WHAT YOU NEED TO DO » Reproduce the lines of the listing exactly, beginning at the top, until the line with "Image resolution: width=1456 pixels, height=814" has been reproduced too.

GIVEN RECORDS »
------------------------------------------------------------------------
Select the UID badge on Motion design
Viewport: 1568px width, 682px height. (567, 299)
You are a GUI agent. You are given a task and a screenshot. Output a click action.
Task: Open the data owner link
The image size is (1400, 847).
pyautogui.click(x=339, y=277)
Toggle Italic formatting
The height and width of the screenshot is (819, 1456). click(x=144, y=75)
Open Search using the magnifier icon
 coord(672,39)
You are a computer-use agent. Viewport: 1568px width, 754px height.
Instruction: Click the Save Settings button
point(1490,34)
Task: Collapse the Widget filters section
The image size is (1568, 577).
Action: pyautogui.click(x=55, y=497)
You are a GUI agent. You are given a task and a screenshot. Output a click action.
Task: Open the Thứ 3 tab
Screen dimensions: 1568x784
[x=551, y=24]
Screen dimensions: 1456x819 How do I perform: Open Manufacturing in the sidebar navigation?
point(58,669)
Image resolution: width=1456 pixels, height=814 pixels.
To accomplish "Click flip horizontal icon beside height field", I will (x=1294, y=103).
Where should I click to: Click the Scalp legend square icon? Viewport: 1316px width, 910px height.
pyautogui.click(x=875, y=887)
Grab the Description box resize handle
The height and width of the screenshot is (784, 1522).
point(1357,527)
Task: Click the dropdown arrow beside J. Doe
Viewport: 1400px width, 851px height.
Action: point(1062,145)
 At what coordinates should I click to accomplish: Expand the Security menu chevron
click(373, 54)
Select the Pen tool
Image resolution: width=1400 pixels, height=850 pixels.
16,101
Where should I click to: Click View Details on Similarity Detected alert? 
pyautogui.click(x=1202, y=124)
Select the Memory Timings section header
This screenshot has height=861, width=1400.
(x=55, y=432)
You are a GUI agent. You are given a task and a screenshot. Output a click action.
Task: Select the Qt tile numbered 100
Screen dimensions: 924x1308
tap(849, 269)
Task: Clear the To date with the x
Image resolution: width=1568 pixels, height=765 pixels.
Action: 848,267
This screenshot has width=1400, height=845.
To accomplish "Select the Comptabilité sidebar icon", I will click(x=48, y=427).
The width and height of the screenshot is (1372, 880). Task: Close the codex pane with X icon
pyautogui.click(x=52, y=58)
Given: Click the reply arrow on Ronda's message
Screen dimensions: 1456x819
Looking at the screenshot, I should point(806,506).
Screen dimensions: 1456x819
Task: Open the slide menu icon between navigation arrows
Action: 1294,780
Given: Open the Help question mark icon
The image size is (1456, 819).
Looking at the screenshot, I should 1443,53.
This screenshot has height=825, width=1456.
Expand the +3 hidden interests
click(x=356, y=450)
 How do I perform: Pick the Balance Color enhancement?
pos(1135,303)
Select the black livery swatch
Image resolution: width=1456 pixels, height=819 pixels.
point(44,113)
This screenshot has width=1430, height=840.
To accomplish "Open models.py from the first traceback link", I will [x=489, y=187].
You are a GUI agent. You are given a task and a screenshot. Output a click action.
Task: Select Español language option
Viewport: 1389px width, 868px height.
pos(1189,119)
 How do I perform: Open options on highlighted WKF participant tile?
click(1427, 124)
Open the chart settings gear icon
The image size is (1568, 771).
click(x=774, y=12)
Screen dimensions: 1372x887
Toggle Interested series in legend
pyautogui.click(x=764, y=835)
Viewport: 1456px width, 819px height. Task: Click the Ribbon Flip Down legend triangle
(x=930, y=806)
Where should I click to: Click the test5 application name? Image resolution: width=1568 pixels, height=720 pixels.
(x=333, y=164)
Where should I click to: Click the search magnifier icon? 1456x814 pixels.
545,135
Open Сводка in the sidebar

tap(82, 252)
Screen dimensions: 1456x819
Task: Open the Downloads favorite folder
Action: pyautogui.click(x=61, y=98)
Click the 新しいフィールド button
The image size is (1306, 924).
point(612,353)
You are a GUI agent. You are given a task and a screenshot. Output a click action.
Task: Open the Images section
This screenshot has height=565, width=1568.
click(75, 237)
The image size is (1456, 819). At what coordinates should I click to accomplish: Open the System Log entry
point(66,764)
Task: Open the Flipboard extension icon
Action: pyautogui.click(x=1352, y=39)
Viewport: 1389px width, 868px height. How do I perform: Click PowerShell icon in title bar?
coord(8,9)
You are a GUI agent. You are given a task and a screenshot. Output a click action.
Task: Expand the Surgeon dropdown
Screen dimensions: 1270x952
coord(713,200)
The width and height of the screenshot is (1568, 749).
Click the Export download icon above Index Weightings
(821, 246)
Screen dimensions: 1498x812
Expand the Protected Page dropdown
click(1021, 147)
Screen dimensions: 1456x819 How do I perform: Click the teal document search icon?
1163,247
------------------------------------------------------------------------
RESPONSE TO THIS EXERCISE »
Select the UID badge on Motion design
Viewport: 1568px width, 682px height. (567, 299)
You are a GUI agent. You are given a task and a screenshot. Output a click action.
Task: Open the data owner link
The image size is (1400, 847).
pyautogui.click(x=339, y=277)
Toggle Italic formatting
The height and width of the screenshot is (819, 1456). click(x=144, y=75)
Open Search using the magnifier icon
 coord(672,39)
You are a computer-use agent. Viewport: 1568px width, 754px height.
Instruction: Click the Save Settings button
point(1490,34)
Task: Collapse the Widget filters section
The image size is (1568, 577).
Action: pyautogui.click(x=55, y=497)
You are a GUI agent. You are given a task and a screenshot. Output a click action.
Task: Open the Thứ 3 tab
Screen dimensions: 1568x784
[x=551, y=24]
Screen dimensions: 1456x819 How do I perform: Open Manufacturing in the sidebar navigation?
point(58,669)
Image resolution: width=1456 pixels, height=814 pixels.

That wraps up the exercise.